* [TASK DESCRIPTION]:
Give exactly the lines from the one with "Viewport: 790px width, 1121px" through the final line of the listing below, both included, leaving out any pictures.

* [THE RECORDS]:
_ _ _ _ _
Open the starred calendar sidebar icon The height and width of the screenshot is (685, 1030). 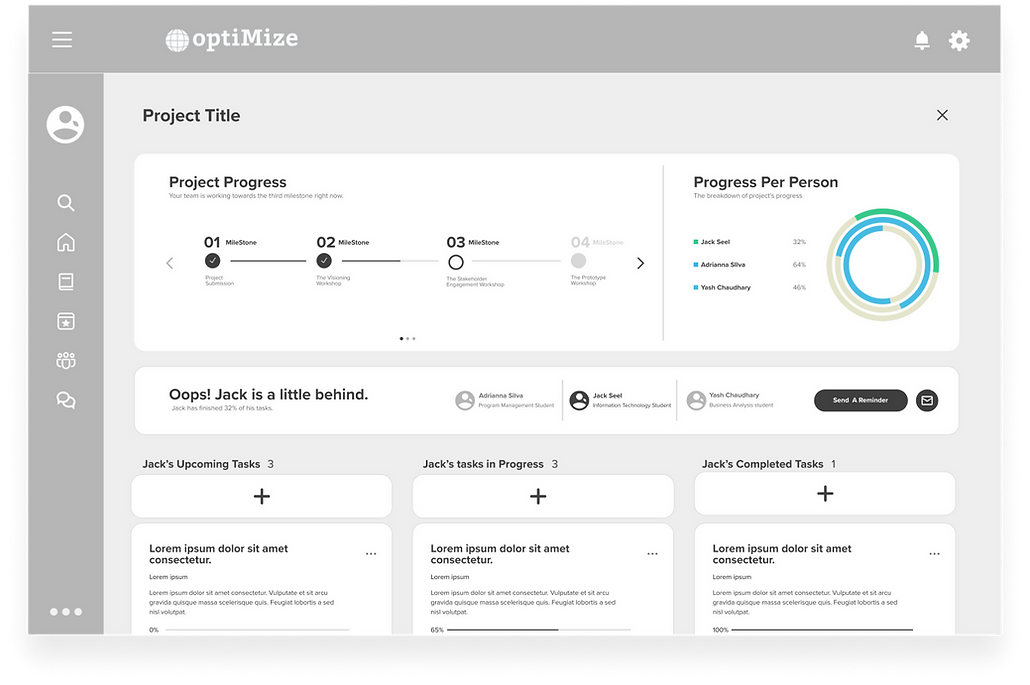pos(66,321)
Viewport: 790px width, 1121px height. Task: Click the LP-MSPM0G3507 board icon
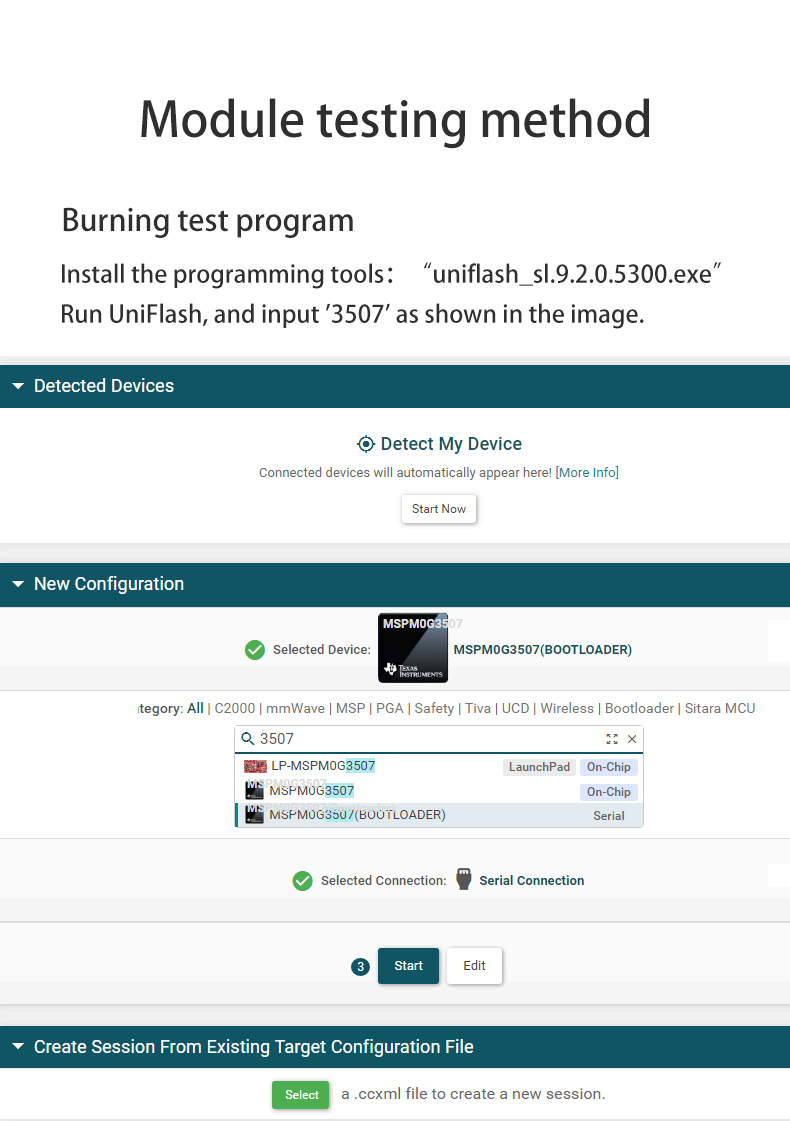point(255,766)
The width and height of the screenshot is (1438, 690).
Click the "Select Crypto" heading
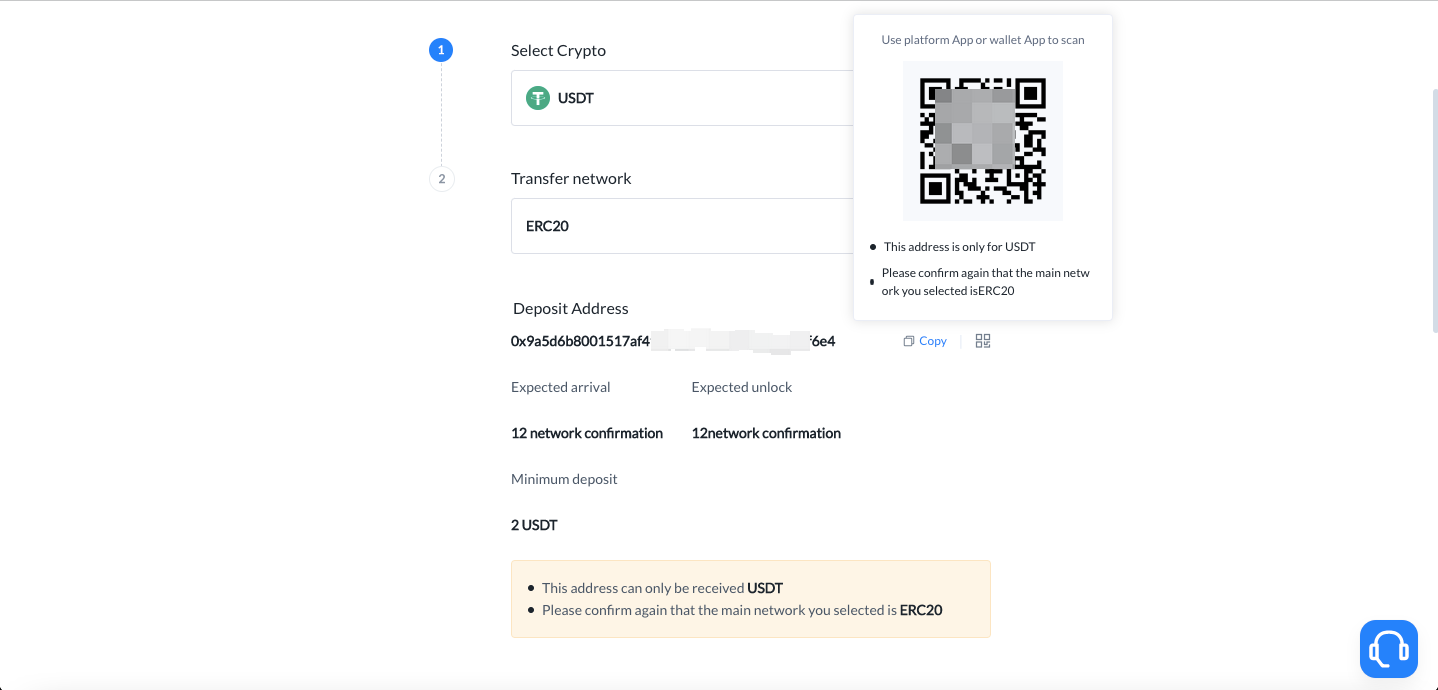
_ _ _ _ _
* [TASK SOLUTION]:
Viewport: 790px width, 1121px height. Task: Click the LP-MSPM0G3507 board icon
point(255,766)
The width and height of the screenshot is (1438, 690).
Click the "Select Crypto" heading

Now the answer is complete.